I support removing Silent Sam. But do we have to tear each other down?
Raised by one mob and now razed by another, there’s poetic justice in the life and almost-death of Silent Sam.
And through it all the statue erected more than a century ago to honor Carolina students who died for the Confederacy has reflected the world around him. Once a memorial to bravery as well as a symbol of the Jim Crow South, Sam now represents potent contemporary forces bent on delegitimizing our past.
The recent ruckus surrounding Sam is not an isolated reckoning with our past that will end when UNC decides where to put him. He is but one piece of the broader effort to transform American culture into a fierce battleground of race and gender, of victims and oppressors.
Its ideology pivots on the assertion that America is a racist, sexist nation constructed to serve just one group: white males, who’ve gamed the system to preserve their entitled station. Recognizing that those who define the language control the conversation, its proponents seek to destroy this enemy within by viewing most social interactions through the lens of divisive buzzwords, including “white supremacy” and “white privilege,” “patriarchy” and “toxic masculinity.”
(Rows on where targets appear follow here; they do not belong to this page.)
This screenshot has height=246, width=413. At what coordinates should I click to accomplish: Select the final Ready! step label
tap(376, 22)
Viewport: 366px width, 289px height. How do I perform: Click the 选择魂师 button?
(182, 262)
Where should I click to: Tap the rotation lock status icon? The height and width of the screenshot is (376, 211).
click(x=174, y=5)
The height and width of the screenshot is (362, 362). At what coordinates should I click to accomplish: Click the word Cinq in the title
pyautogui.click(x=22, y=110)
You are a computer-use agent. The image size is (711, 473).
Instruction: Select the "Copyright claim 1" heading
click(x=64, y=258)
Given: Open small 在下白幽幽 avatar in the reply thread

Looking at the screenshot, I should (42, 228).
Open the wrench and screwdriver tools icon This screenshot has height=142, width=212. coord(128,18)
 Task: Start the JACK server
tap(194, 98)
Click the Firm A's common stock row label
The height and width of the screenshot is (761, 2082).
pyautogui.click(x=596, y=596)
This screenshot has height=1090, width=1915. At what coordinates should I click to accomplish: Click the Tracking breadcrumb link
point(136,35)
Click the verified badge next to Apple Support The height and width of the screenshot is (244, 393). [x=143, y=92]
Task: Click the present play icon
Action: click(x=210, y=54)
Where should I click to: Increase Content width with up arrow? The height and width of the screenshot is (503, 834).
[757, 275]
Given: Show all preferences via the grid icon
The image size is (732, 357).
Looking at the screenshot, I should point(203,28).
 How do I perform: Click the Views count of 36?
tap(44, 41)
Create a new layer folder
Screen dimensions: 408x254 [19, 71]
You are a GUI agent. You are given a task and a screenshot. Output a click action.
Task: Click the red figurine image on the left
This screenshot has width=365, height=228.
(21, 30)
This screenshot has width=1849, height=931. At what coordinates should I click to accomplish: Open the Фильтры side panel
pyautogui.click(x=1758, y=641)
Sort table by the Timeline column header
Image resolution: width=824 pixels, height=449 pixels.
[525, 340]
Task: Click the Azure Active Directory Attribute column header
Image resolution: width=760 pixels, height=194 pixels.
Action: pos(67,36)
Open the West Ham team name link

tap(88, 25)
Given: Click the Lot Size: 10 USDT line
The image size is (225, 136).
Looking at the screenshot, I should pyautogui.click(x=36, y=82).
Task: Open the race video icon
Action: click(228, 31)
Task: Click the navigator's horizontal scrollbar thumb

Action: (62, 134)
Take a moment and ask yourself: is this an accurate description of our society?
Examples of their program abound but let’s start with the current brouhaha over the classic Christmas song, “Baby, It’s Cold Outside.” For decades it’s been a beloved call-and-response duet in which a man tries to convince a woman to stay while she claims she ought to go. Frank Loesser’s lyrics playfully capture the dynamics of pitch and woo, the traditional role of men as pursuers and women as the coy pursued, as this lyric makes clear:
“I ought to say, no, no, no sir (mind if I move in closer?)
“At least I’m gonna say that I tried (what’s the sense in hurtin’ my pride?)“
But now this delightful ditty is being cast as an homage to date rape and many radio stations are refusing to play for fear of offending … someone. That someone — so amorphous and powerful in the age of Twitter — represents the false and ugly belief that most men (including your father, husband and son) are predators driven by a toxic masculinity that must be eradicated to ensure public safety. It suggests that all art must serve an approved political purpose — in this case, sidelining men to empower women.
One wonders where it will end — and why we’re letting it happen?
One answer comes from another telling example that occurred earlier this year after the astronaut Scott Kelly tweeted a quote from Winston Churchill — “In victory, magnanimity.” Kelly was instantly assailed for honoring a man who is no longer the stout British leader who stood up to Hitler but an irredeemable racist. Tail between his frightened legs, Kelly responded: “My apologies. I will go on and educate myself further on his atrocities, racist views which I do not support.”
This demonization of Churchill is of a piece with the larger effort in America to portray almost all of our historic figures, from the Pilgrims and Founding Fathers onward, as craven tools of often murderous oppression. As Kelly showed, this movement is shutting down push back through aggressive intimidation.
No one wants to be labeled a racist or sexist — so why bother? This is the authoritarianism creeping over America.
Don’t get me wrong, it is important to confront our past — I support the removal of Silent Sam. It is necessary to hear once more marginalized voices; I am stirred by the new prominence of female and black writers. But if we can only raise one group by tearing down another, we are in deep trouble.